Estou a ver o que procuras: queres saber qual a valorosa máxima, qual o útil preceito filosófico que eu escolhi para inserir nesta carta. Vou enviar-te uma coisa decorrente da própria matéria que tenho estado a tratar. Epicuro não censura com menos vigor os homens ansiosos pela morte do que os que dela se mostram receosos. Diz ele: “É ridículo correr para a morte por aborrecimento à vida, quando é o tipo de vida assumido que provoca a vontade de correr para a morte. ” E num outro passo escreve: “Que coisa mais ridícula é o desejo da morte quando é o medo da morte que enche a vida de inquietação! ”. Podes juntas a estas, outra situação não menos ridícula: é tão grande a insensatez, direi mesmo a loucura dos homens, que alguns há até que se suicidam… por medo de morrer!… Se meditares em algum destes tópicos ganharás força de ânimo para suportar que a morte que a vida. Em ambos os sentidos devemos receber incitamento e firmeza, para que nem amemos demasiado a vida nem a odiemos em excesso. Mesmo quando a razão aconselhar a pôr termo à própria vida, nunca uma tal decisão deve ser tomada impensada e impulsivamente. Um homem corajoso e sábio não deverá fugir da vida, mas sim sair dela; acima de tudo importa evitar uma paixão que tem assaltado muita gente: a paixão pela morte.

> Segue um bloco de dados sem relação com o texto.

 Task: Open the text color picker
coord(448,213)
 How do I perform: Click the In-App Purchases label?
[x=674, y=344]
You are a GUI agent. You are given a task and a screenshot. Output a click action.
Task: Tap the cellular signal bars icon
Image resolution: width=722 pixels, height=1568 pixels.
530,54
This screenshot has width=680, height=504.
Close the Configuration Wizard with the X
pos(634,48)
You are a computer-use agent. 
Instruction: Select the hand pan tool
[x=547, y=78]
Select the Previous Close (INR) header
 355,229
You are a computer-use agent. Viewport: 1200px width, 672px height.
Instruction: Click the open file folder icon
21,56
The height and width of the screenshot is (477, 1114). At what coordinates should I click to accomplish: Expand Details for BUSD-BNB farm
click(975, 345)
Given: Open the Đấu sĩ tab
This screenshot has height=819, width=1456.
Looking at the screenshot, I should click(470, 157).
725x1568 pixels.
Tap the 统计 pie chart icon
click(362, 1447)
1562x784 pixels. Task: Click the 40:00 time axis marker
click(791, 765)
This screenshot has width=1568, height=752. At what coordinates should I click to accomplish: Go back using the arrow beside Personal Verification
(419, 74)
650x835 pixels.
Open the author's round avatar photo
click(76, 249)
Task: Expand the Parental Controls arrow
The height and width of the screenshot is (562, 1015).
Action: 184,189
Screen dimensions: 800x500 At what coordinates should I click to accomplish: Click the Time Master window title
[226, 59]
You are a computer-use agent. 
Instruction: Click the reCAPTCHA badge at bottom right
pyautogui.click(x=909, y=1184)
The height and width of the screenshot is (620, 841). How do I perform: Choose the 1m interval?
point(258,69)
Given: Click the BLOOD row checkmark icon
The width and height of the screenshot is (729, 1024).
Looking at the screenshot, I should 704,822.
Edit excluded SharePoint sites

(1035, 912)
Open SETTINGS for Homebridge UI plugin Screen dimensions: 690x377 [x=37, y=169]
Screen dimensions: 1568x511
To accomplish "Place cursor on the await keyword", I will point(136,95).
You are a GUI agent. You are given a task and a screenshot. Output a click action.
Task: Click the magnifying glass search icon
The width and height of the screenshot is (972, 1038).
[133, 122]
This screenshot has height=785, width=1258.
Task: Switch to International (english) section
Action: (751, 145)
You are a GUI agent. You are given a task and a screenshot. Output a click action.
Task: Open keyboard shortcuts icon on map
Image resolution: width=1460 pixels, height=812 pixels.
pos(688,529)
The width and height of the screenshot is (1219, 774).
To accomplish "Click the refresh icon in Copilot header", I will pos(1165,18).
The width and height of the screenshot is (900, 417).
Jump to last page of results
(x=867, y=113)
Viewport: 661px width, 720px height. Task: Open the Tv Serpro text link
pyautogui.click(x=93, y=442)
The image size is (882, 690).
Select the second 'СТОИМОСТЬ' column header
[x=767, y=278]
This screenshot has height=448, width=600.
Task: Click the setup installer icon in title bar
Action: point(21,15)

Como em relação a outros assuntos, também em relação ao fenômeno da morte existe uma inconsiderada tendência de espírito capaz de dominas frequentemente quer homens animosos e de caráter firme, quer gente sem força e sem coragem: só que enquanto os primeiros sentem desprezo pela vida, os outros não lhe suportam o peso. Muitas pessoas fartam-se de fazer e ver sempre a mesma coisa e são assim levaras a sentir, não ódio, mas náusea apela vida. Aliás, até a própria filosofia nos pode conduzir a essa náusea quando nos diz: “Até quando aguentaremos sempre o mesmo? Nunca faremos outra coisa senão acordar e adormecer, comer e sentir fome, ter frio e calos?! Coisa alguma tem um termo, está tudo urdido em círculo, tudo se sucede alternadamente sem parar: a noite põe termo ao dia, e o dia à noite, o verão vai findar no outono, ao outono segue-se o inverno, que por seu turno é destronado pela primavera; tudo passa para regressar novamente. Não realizamos nada de novo, não vemos nada de novo; e aqui reside por vezes a causa da náusea! ”. Muitos são os que pensam que a vida, não sendo dura, é supérflua.